Amazon S3
-
Amazon S3 is one of the main building blocks of AWS, advertised as "infinitely scaling" storage
- Utilised by many websites and other AWS services as well
-
Use cases:
- Backup and storage
- Disaster recovery
- Archive
- Hybrid Cloud storage
- Application hosting
- Media hosting
- Data lakes & big data analytics
- Software delivery
- Static website
-
Buckets: Directories which allow people to store objects (files)
- Must have globally unique name (across all regions and all accounts)
- Defined at the region level
- S3 looks like a global service but buckets are created in a region
- Naming convention:
- No uppercase, no underscore
- 3-63 characters long
- Not an IP
- Must start with a lowercase letter or number
- Must NOT start with the prefix xn--
- Must NOT end with the suffix -s3alias
-
Objects: Files that have a key
- The key is the full path of the file
- Ex. s3://my-bucket/my_folder/my_file.txt
- There's no concept of "directories" within buckets (UI may appear tricky)
- Keys are just very long names composed of slashes (/), a prefix (directory) and an object name (file)
- Object values are the content of the body
- Maximum object size is 5TB
- If uploading more than 5GB, must use multi-part upload
- Metadata (list of text key / value pairs - set by user or system)
- Tags (Unicode key / value pair - up to 10), useful for security / lifecycle
- Version ID (only if versioning is enabled)
- The key is the full path of the file
Security
-
User-Based
- IAM Policies: Which API calls should be allowed for a specific user from IAM
-
Resource-Based
- Bucket Policies: Bucket wide rules from the S3 console (allows cross account)
- Object Access Control List (ACL): Finer grain (can be disabled)
- Bucket Access Control List (ACL): Less common (can be disabled)
-
NOTE: An IAM principal can access an S3 object if
- The user IAM permissions ALLOW it OR resource policy ALLOWS it
- AND there's no explicit DENY
-
Encryption: Encrypt objects in S3 using encryption keys
S3 Bucket Policies
-
JSON based policies
- Resources: Buckets and objects
- Effect: Allow / Deny
- Actions: Set of API to Allow or Deny
- Principal: The account or user to apply the policy to
-
Use S3 bucket for policy to:
- Grant public access to the bucket
- Force objects to be encrypted at upload
- Grant access to another account (Cross-Account access)
{ "Version": "2012-10-17", "Statement": [ { "Sid": "PublicRead", "Effect": "Allow", "Principal": "*", "Action": [ "s3:GetObject" ], "Resource": [ "arn:aws:s3:::examplebucket/*" ] } ] }
-
Bucket settings for Block Public Access (can be set at the account level)
- Block public access to buckets and objects granted through new access control lists (ACLs)

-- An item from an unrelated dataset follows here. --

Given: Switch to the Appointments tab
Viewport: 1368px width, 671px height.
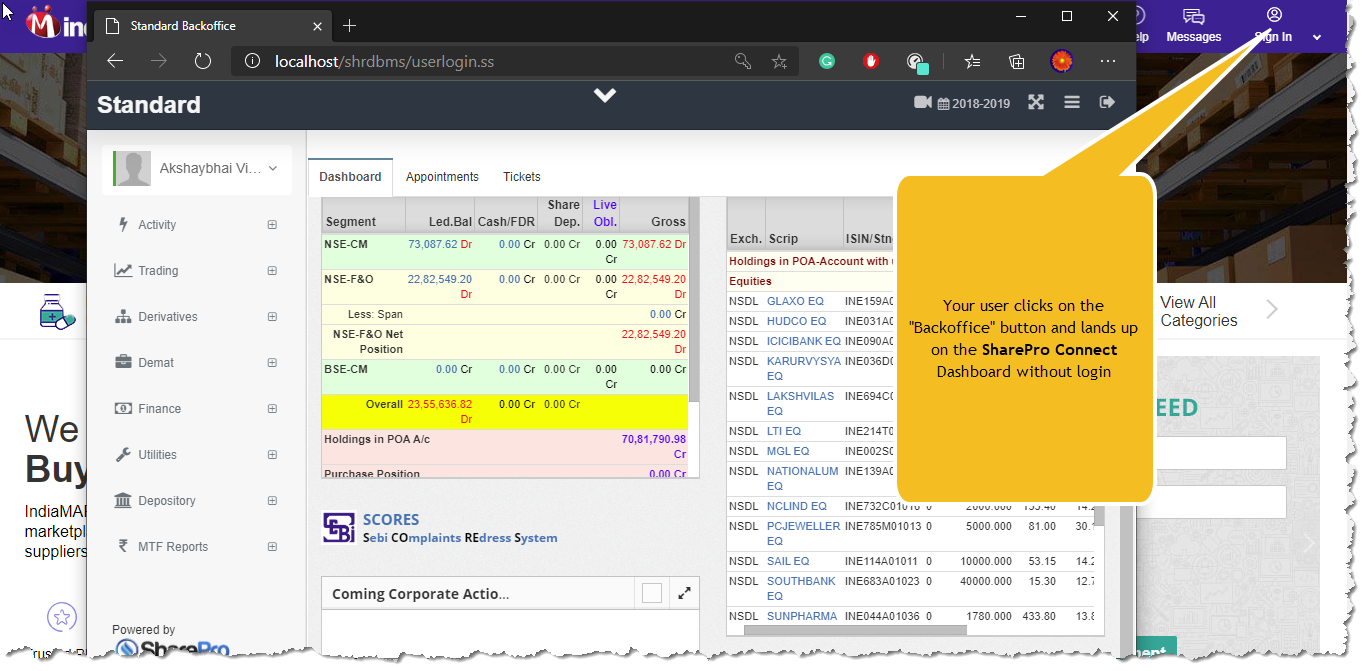Looking at the screenshot, I should (442, 177).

- Block public access to buckets and objects granted through any access control lists (ACLs)
- Block public access to buckets and objects granted through new public bucket or access point policies
- Block public and cross-account access to buckets and objects through any public bucket or access point policies
-
These settings were created to prevent company data leaks, leave them on for private buckets
Static Website Hosting
- Host static websites and make them accessible on the Internet
- Website URL format depends on region
- For error 403 Forbidden, ensure the bucket policy allows public reads
Versioning Files with S3
- Enable versioning at the bucket level
- Same key overwrite will change the "version": 1, 2, 3...
- Best practice to version buckets
- Protect against accidental deletes (ability to restore a version)
- Easy roll back to previous version
- Notes:
- Any file that is not versioned prior to enabling versioning will have version "null"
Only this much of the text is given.